Wednesday, March 6, 2013

February food and running resolution reflections

Food: make eating its own event
Don't eat in front of a screen. Chew more.

Running: run through it
Go straight through the mud, water, rocks, whatever. Use momentum.

February was a success all around. I ate breakfast and dinner each day without screentime, reading, or other distractions, for the most part. Lunch is another story, because I use my break time to work out and then end up eating and working at my desk. I still think that's the best use of my time.

I ran straight through lots of mud, puddles, and running water throughout the month, and after the first couple of weeks it became second nature. The funny thing is that my shoes and pants haven't really gotten wetter or muddier for it. Several times, in fact, I could swear I've stayed cleaner. The main benefit is that it really conserves energy-- I no longer pause and then have to accelerate, or spend time trying to puzzle out the best way through. I just keep going!
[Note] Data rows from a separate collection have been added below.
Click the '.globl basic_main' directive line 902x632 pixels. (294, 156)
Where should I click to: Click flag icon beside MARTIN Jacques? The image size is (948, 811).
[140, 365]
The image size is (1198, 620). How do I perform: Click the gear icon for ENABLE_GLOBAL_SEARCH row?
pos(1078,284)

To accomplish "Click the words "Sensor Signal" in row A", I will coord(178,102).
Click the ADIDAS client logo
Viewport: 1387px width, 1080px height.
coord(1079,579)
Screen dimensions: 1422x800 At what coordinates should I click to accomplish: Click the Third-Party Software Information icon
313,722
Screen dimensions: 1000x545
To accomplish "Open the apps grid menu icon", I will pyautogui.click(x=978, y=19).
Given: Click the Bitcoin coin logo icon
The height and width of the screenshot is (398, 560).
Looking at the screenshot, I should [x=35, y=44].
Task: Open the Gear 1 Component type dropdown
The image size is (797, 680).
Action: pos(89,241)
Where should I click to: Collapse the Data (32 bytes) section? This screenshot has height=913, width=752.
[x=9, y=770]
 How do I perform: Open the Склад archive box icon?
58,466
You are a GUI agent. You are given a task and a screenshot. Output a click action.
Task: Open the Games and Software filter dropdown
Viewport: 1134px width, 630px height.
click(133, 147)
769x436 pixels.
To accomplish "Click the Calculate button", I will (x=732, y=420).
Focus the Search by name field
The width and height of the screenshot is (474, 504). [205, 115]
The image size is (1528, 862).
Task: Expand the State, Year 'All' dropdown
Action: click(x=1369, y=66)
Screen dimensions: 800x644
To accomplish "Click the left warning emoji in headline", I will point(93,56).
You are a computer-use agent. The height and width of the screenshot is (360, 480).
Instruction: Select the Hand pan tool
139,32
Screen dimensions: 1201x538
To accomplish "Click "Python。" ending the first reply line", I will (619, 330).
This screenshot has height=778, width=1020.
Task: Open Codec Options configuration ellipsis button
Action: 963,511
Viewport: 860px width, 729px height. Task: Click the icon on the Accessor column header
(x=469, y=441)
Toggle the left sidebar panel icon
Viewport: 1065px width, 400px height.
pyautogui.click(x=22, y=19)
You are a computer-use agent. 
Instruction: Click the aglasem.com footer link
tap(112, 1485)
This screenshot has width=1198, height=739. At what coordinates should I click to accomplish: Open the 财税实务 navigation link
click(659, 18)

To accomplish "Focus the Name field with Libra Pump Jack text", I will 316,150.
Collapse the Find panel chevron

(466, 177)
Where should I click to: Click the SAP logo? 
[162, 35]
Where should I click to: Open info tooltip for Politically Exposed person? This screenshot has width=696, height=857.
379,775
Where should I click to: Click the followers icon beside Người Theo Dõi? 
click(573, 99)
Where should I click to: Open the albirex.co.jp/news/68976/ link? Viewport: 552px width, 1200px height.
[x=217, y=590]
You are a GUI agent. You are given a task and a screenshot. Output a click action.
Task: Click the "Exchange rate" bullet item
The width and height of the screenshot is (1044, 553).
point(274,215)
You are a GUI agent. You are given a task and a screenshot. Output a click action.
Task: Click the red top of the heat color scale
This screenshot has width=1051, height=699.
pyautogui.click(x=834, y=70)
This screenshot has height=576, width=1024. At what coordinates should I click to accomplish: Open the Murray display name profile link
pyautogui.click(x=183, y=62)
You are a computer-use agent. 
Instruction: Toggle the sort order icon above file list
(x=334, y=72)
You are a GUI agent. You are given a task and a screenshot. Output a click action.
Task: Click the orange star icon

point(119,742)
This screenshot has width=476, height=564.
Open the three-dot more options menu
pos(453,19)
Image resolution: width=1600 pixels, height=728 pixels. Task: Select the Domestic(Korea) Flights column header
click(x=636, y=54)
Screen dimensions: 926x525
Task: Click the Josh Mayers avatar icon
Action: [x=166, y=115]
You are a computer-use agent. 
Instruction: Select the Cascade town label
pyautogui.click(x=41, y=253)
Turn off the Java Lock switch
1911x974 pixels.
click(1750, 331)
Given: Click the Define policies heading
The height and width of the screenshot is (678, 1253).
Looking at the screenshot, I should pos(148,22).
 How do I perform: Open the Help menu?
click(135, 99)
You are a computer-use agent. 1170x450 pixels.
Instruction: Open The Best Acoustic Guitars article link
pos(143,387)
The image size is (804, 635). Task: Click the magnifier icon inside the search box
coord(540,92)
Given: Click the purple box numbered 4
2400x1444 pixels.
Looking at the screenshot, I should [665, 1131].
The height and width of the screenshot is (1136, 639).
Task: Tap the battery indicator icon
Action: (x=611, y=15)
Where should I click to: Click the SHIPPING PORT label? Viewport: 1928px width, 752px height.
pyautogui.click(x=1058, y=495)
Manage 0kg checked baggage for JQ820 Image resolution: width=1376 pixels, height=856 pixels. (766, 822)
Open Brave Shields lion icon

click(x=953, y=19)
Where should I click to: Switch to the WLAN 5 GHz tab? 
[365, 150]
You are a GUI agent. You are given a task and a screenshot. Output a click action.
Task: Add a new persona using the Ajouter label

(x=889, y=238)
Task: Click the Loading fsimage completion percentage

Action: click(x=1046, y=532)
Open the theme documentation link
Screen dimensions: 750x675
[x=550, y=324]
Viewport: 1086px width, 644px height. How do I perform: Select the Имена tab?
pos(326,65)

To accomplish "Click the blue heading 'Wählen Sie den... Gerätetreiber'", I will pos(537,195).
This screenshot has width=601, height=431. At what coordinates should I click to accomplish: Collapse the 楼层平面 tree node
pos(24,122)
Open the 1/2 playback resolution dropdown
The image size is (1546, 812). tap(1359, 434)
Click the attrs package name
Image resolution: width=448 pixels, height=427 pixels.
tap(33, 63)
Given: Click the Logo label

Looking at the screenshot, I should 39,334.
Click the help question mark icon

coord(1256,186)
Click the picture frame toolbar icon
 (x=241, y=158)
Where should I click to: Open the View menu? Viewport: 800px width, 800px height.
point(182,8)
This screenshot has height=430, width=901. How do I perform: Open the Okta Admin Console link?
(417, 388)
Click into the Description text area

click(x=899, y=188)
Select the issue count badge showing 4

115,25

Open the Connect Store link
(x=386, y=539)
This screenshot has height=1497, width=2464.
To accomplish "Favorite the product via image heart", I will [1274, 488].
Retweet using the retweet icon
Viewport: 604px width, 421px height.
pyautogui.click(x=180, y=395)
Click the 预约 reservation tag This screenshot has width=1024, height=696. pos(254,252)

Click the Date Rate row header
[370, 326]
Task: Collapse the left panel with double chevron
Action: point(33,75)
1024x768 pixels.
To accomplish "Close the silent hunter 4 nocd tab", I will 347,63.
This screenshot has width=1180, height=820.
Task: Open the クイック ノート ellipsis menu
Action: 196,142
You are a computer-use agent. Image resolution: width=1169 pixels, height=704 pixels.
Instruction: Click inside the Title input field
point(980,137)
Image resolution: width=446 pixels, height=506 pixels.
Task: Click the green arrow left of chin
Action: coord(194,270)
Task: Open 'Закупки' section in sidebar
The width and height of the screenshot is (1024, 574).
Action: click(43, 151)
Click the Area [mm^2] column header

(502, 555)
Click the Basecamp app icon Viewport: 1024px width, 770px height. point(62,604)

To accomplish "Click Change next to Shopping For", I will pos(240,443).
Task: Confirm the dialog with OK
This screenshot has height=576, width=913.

Coming up: two tough ones that will prove extremely valuable.

Food: eat smaller meals
Take a smaller serving. Split restaurant food in half before digging in. Leave a few bites on the plate. Use smaller plates/containers.

Running: stretch
Before and/or after. Morning and/or night. Use the foam roller, MELT balls and other tools.


I'll have my first go at them tonight. We're eating out at a restaurant that serves way too much delicious food, and I've scheduled recurring time on my calendar to stretch in the evening.